_WHAT IS REQUIRED:_ Write down exactly what lies from the line containing "Click the caret arrow beside Geekbench 3" to the end of the records, inclusive, and omit the pictures.

_RECORD EXCERPTS:_
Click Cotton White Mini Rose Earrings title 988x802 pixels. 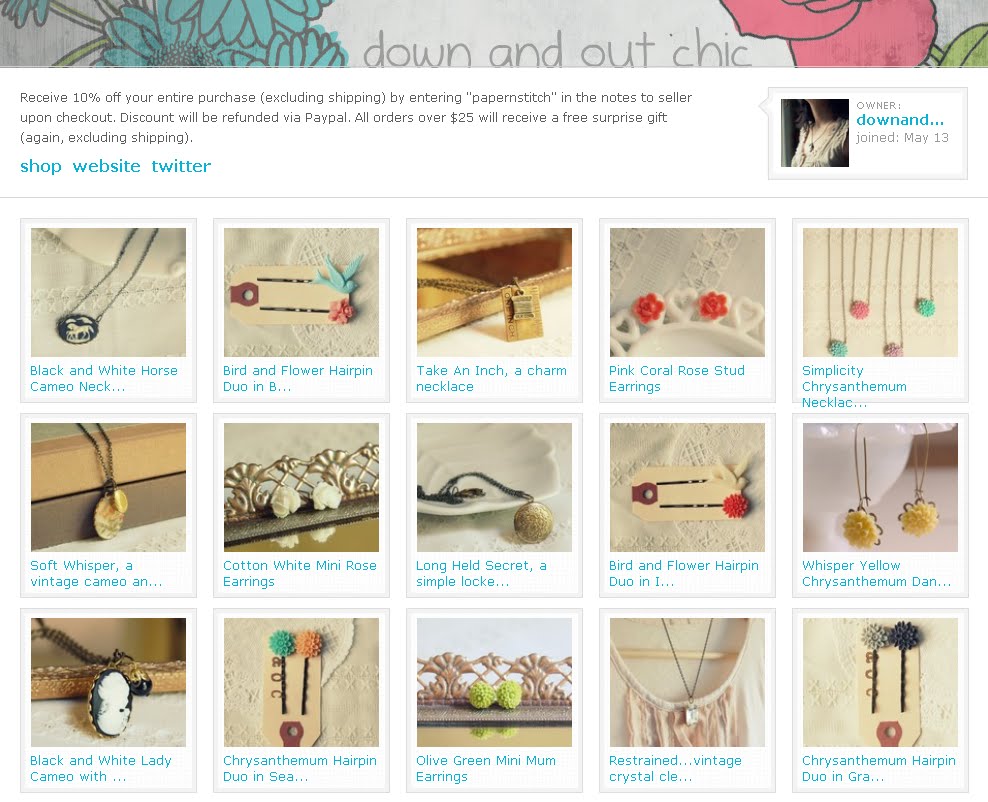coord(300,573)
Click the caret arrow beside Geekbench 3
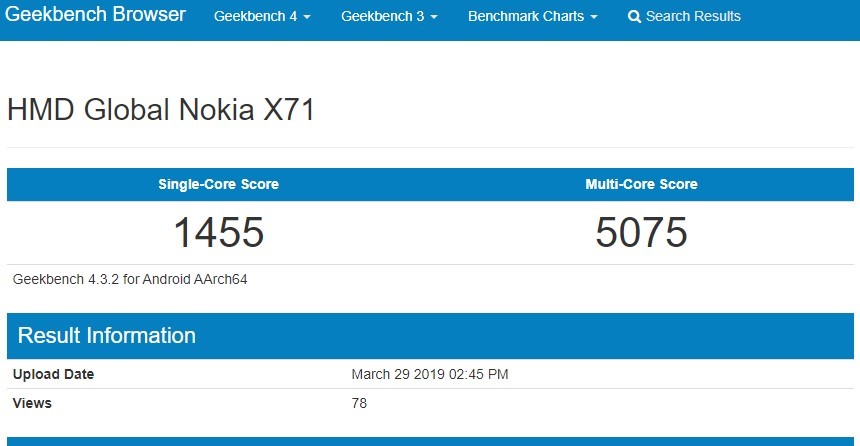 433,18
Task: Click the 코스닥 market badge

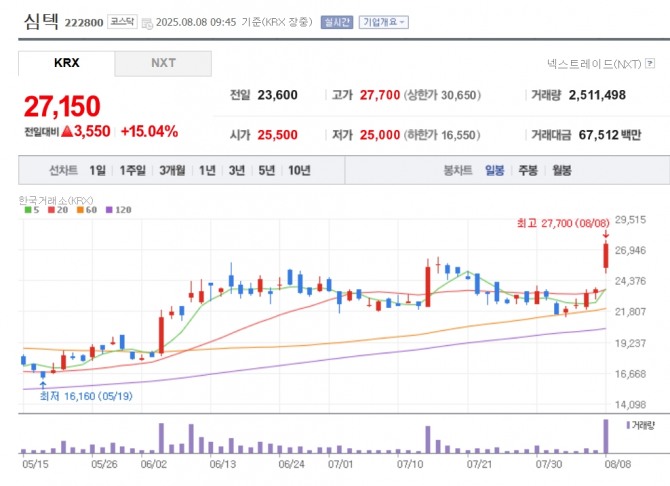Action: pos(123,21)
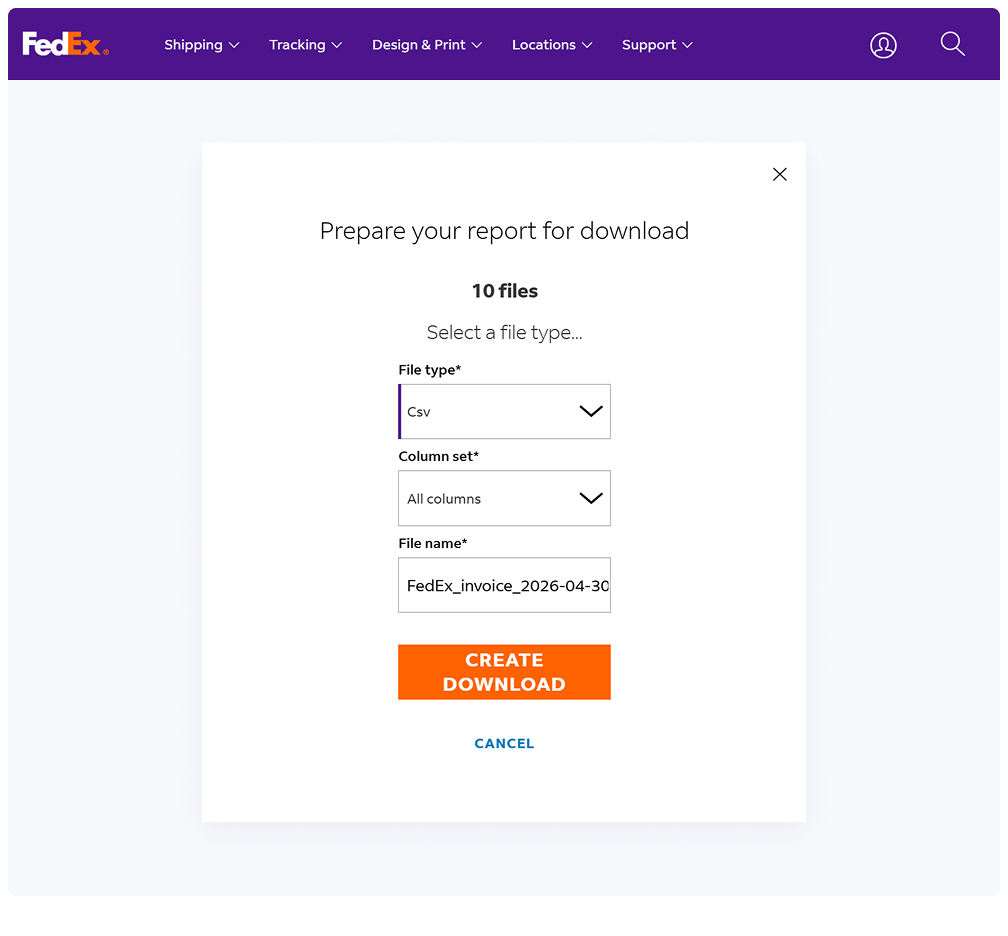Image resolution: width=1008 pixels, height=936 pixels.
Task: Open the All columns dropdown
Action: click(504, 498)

_TASK ANSWER:_
Click the caret arrow beside Geekbench 3
 433,18
Task: Click the 코스닥 market badge

Action: pos(123,21)
Image resolution: width=1008 pixels, height=936 pixels.
Task: Open the All columns dropdown
Action: click(504, 498)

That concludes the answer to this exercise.